Should Animals be Used to Ensure Capital Punishment is Humane?

person behind barsI had a completely different topic in mind when I sat down to write this post, but I could not stop thinking about an article in yesterday’s New York Times1 about the controversial use of fentanyl in the execution of a convicted murderer in Nebraska on Tuesday, August 14th. This is the first time fentanyl, a powerful drug playing a starring role in the current American opioid overdose epidemic in the US, has been used in an execution in the US. This article piqued my interest because of its repeated descriptions of the controversy surrounding the fact that the drug cocktail being used in this execution was “untested”. To be clear, the controversy here is the use of a drug to kill humans that has not been tested…on animals. Having not been tested on animals, scientists, ethicists, and death row abolitionists purport that it cannot be a humane drug to use in executions because it is unknown whether this drug cocktail truly ends a human life humanely, i.e. without undo pain and suffering.

“But the unprecedented use of fentanyl in an execution chamber raised new questions, with death penalty observers warning that any untested method brought risks.”

I know that many people in the American public support the use of prisoners for medical research, particularly those who have committed heinous crimes against those most vulnerable in our society. In fact, this sentiment was strongly echoed in my own research. Given this, many might find it palatable to use the executions of prisoners as a testing ground for this drug cocktail, and suggest that this is a place where animal testing isn’t necessary. They might suggest that this is a win for those of us who oppose animal testing. But in fact, this case highlights two key problems inherent in animal testing.
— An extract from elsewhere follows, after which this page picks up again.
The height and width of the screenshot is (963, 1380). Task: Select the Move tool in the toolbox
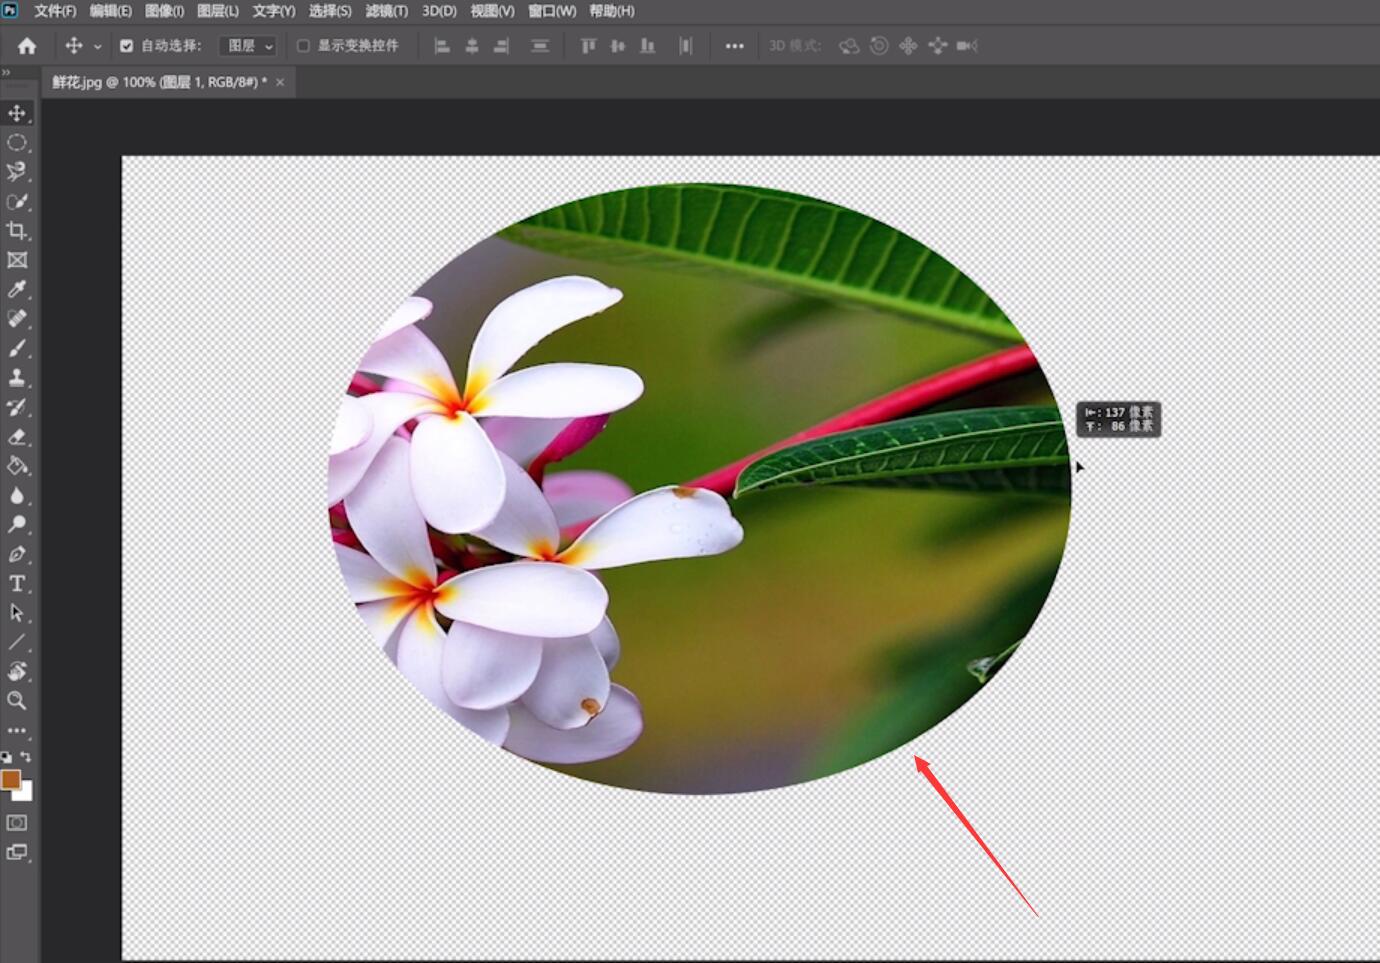pos(17,113)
FentanylOne of the key issues that this case raises is how testing this drug cocktail on animals would make its use more humane. In order for this to be tested in animals, these animals will undoubtedly die. But if the purpose of animal testing in medical research is justified on the account that it will help make human lives better, longer, and more comfortable, then testing a drug intended to end human lives is antithetical. Sure, one could say that testing the use of these drugs to determine if they end human life humanely is in fact making human lives more comfortable and arguably allowing for a more dignified death. However, because euthanasia of humans is currently illegal in the United States, these drugs will primarily be used by prisons to end the lives of humans who largely have a will to survive. In this way prisoners are very much like those laboratory animals who will be used in experiments to test these drugs, with the glaring difference that the animals themselves did nothing of their own accord to be placed in these tortuous execution chambers.*

Additionally, this article raises the question of how we will judge or measure whether or not the animals used in these death experiments truly did experience a humane death? Won’t we have the same problems in judging a humane animal death as the article describes witnesses had in assessing whether this prisoner’s death was humane? If it is this difficult to assess a humane death in a member of our own species, how then can we profess to know what a humane death is for another species? Although I do understand that hundreds of household pets and unwanted shelter animals are put to sleep each day in this country in what is thought to be a humane manner, the fact remains that we cannot truly ever understand the experiences of another species. Ultimately, this speaks to the much larger question of how do we understand and translate data derived from the use of animal bodies into knowledge of our own bodies and experiences? And how do we justify the use of animal bodies as proxies for human bodies when there will always be so many unanswerable questions?

*I recognize that there are hundreds if not thousands of wrongly incarcerated men and women in our nations’ prison industrial complex, including a number on death row.  I also recognize that the parallels that can be drawn between lab animals and prisoners are stark and enormous and is not something easily discussed in our society. It is an extremely controversial topic, akin to the connections that some animal rights activists draw between the holocaust and animals on factory farms and in laboratory units. Given the enormity of this issue it is not something I can tackle here, indeed an entire book could be written about this topic alone.